Pointing records for text and elements
[BEGIN]
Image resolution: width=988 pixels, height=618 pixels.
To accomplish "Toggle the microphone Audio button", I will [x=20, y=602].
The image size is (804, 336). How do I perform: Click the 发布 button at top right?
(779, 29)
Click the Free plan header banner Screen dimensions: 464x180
[END]
[BEGIN]
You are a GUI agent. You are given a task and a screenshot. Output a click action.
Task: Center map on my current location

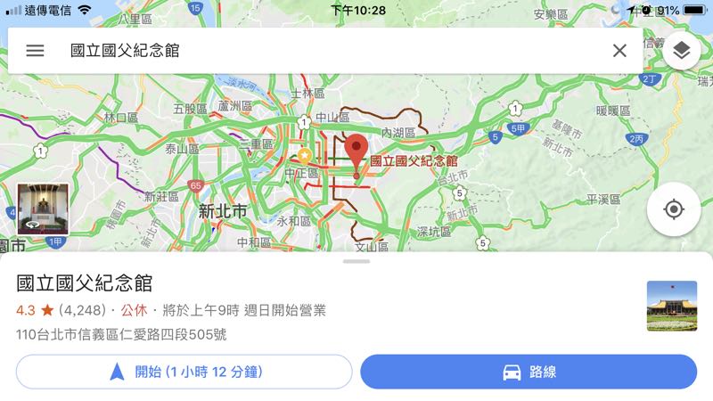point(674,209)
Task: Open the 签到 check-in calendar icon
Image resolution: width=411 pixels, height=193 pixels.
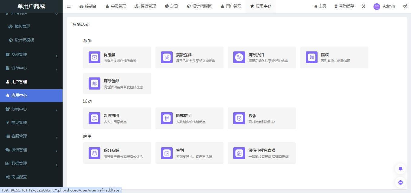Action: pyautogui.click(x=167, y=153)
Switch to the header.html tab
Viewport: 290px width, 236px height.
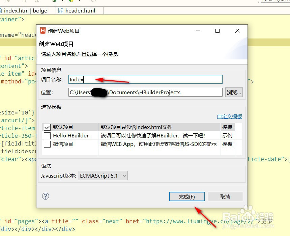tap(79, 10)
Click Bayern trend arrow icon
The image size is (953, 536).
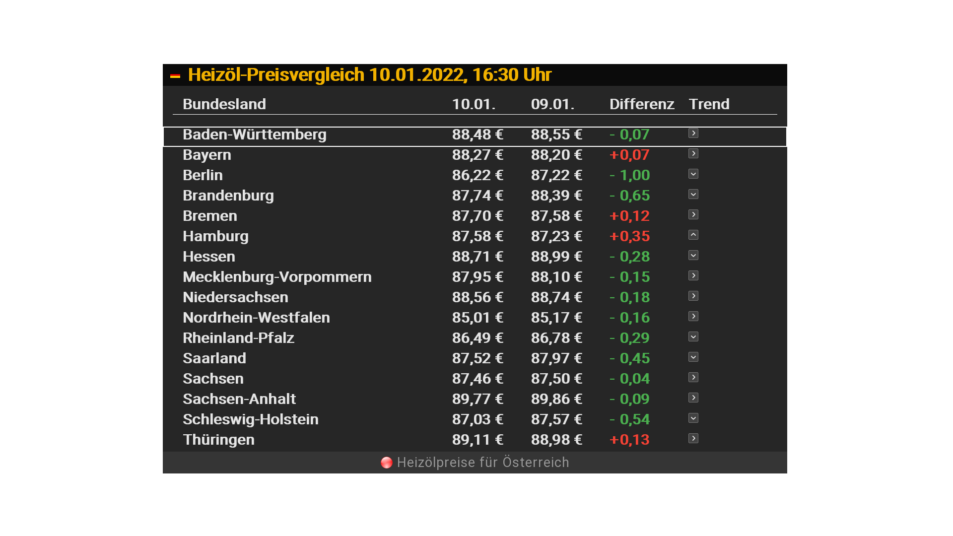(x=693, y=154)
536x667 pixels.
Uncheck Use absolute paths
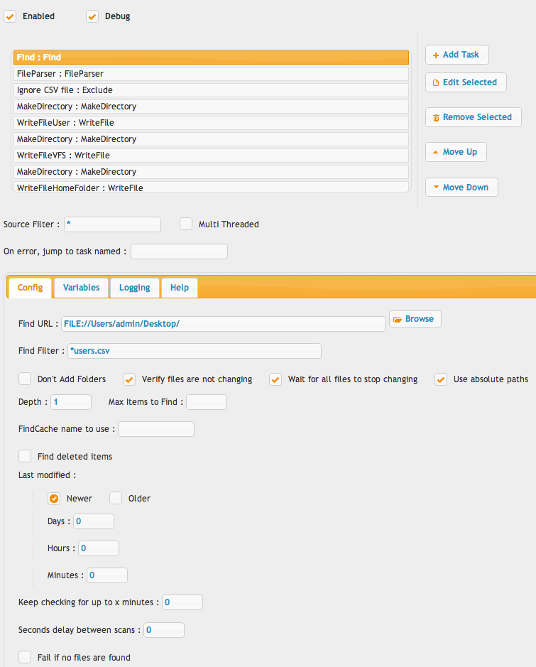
[END]
[BEGIN]
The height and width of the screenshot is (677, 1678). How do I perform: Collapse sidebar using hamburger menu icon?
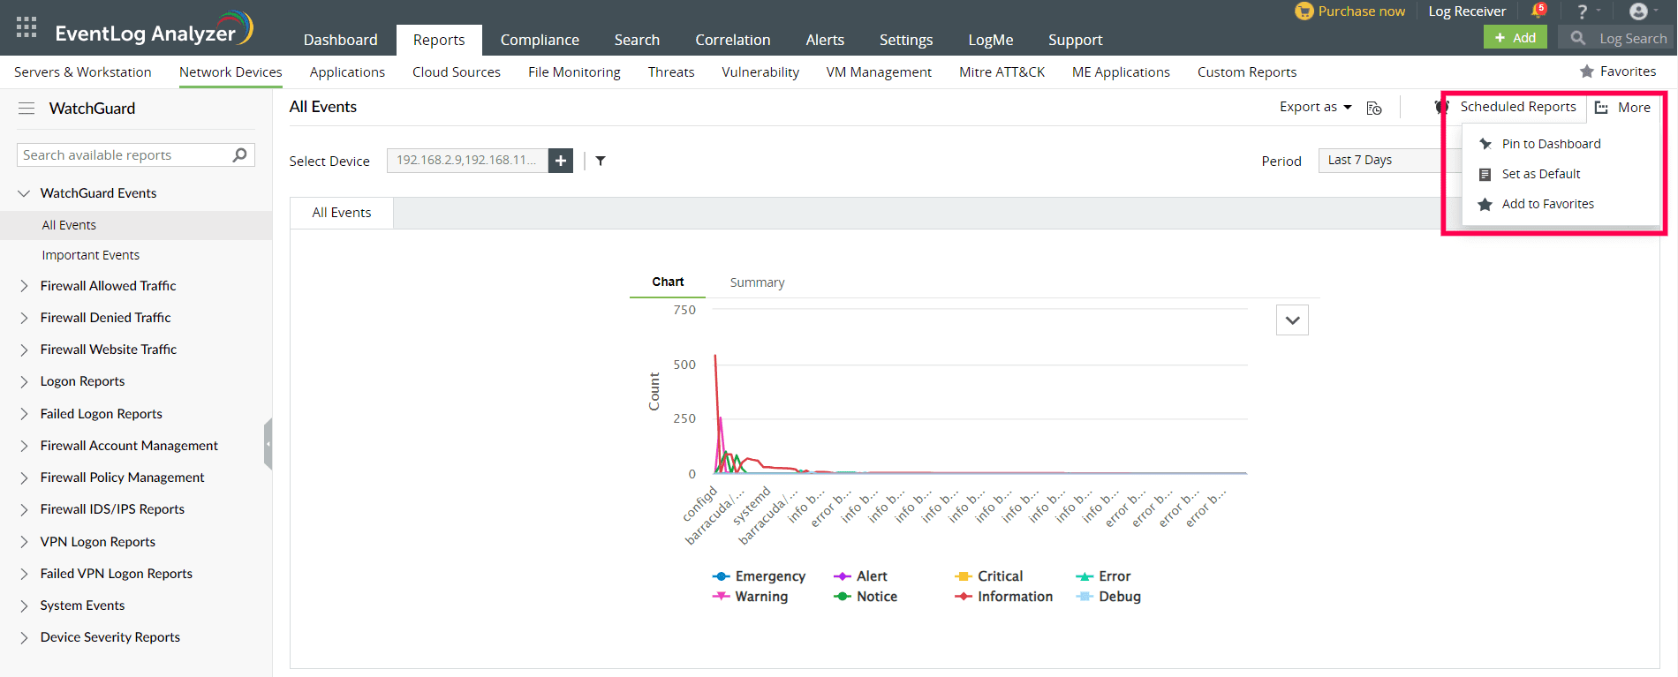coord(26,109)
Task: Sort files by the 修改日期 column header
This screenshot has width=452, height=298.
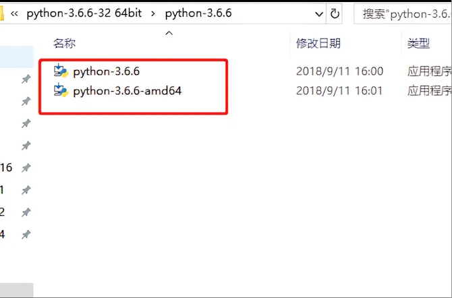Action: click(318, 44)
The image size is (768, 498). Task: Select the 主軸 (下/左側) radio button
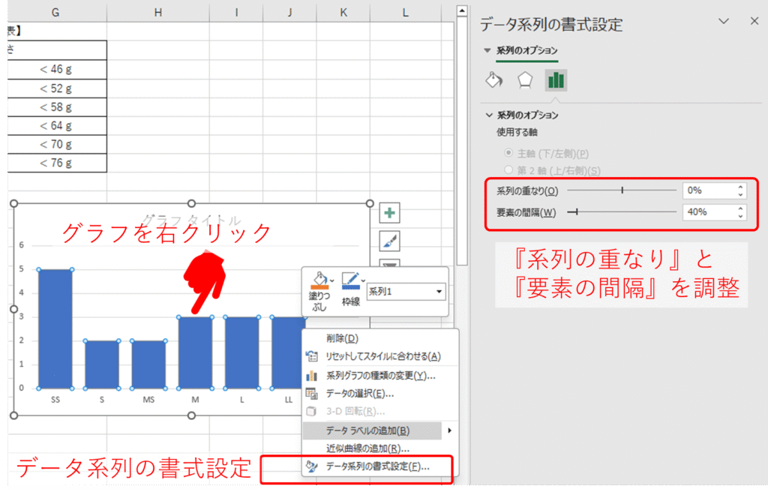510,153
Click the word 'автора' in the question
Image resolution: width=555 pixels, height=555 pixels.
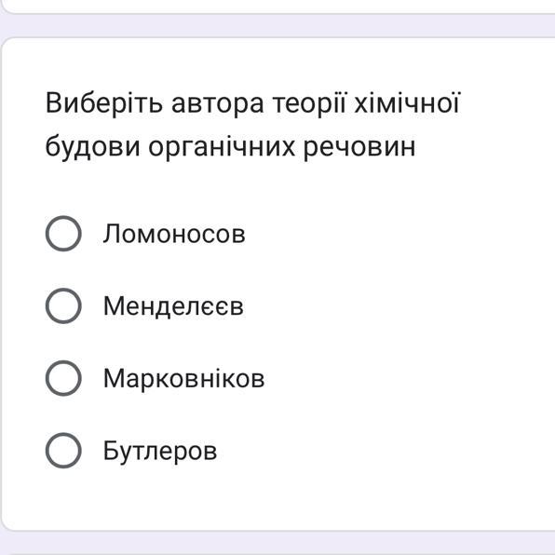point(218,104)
[END]
● **STATED GOAL**: Beginning at the line that has "Image resolution: width=988" and stopping after the line that has "Click the Free", reproduce the listing with "button" swapped for "control". Leave everything else unchanged.

● **FINAL RESULT**:
Image resolution: width=988 pixels, height=618 pixels.
To accomplish "Toggle the microphone Audio control", I will [x=20, y=602].
The image size is (804, 336). How do I perform: Click the 发布 control at top right?
(779, 29)
Click the Free plan header banner Screen dimensions: 464x180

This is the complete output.